Task to complete: Among the records that follow, set down only the lines from the one containing "The width and height of the screenshot is (1471, 812)." to the one containing "Add a heart reaction to the post", both included, exactly.

-- Source information follows --

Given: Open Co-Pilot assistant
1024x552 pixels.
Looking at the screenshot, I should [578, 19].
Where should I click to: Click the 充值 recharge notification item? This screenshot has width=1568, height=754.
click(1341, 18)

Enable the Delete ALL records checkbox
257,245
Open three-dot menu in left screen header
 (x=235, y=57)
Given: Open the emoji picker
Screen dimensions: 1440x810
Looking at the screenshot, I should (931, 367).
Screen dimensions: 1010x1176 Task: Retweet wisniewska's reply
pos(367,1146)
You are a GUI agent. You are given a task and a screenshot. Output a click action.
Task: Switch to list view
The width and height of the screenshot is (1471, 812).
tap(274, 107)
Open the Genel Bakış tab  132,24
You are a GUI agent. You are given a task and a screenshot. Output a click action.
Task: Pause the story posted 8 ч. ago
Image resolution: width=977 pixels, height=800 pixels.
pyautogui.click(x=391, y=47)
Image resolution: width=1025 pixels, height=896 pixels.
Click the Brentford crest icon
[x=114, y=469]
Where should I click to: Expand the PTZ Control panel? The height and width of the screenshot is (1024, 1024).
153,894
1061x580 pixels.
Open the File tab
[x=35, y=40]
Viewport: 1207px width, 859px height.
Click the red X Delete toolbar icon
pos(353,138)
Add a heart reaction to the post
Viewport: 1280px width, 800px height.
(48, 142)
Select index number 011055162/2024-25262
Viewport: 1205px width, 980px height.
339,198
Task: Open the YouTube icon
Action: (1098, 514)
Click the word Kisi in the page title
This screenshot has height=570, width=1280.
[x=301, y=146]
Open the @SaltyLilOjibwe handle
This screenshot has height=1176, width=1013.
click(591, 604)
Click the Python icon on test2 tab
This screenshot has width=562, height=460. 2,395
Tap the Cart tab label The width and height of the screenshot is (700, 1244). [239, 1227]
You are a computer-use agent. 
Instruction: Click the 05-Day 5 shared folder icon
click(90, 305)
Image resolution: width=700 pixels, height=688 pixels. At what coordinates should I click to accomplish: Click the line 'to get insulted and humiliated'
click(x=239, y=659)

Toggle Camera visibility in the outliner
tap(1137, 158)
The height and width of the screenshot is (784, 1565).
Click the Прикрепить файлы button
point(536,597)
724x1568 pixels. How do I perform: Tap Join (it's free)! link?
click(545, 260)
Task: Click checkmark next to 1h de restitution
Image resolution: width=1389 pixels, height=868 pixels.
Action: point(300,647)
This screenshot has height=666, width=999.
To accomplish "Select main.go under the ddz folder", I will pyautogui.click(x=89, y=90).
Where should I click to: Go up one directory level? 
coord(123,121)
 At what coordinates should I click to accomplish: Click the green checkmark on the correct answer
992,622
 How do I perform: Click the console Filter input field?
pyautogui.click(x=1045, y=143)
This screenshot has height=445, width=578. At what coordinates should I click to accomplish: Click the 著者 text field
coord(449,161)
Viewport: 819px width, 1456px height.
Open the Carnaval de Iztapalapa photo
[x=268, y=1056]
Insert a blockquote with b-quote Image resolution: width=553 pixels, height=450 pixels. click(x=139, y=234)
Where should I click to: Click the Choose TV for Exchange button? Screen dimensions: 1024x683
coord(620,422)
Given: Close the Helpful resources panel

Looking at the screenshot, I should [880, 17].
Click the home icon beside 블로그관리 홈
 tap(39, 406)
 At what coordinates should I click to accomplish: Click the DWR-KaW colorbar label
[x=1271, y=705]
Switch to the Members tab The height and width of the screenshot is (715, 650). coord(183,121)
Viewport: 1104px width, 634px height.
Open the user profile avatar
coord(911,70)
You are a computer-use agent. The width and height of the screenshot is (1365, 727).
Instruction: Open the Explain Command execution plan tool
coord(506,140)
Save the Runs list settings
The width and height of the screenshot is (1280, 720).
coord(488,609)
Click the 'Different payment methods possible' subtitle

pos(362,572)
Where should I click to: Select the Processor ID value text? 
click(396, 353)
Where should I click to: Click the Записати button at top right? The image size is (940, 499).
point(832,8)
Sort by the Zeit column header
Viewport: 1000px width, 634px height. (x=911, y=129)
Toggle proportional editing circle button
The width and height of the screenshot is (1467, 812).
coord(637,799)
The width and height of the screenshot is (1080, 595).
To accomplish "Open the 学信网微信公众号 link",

-- Source information concluded --

Completed task:
The width and height of the screenshot is (1471, 812).
tap(274, 107)
Open the Genel Bakış tab  132,24
You are a GUI agent. You are given a task and a screenshot. Output a click action.
Task: Pause the story posted 8 ч. ago
Image resolution: width=977 pixels, height=800 pixels.
pyautogui.click(x=391, y=47)
Image resolution: width=1025 pixels, height=896 pixels.
Click the Brentford crest icon
[x=114, y=469]
Where should I click to: Expand the PTZ Control panel? The height and width of the screenshot is (1024, 1024).
153,894
1061x580 pixels.
Open the File tab
[x=35, y=40]
Viewport: 1207px width, 859px height.
Click the red X Delete toolbar icon
pos(353,138)
Add a heart reaction to the post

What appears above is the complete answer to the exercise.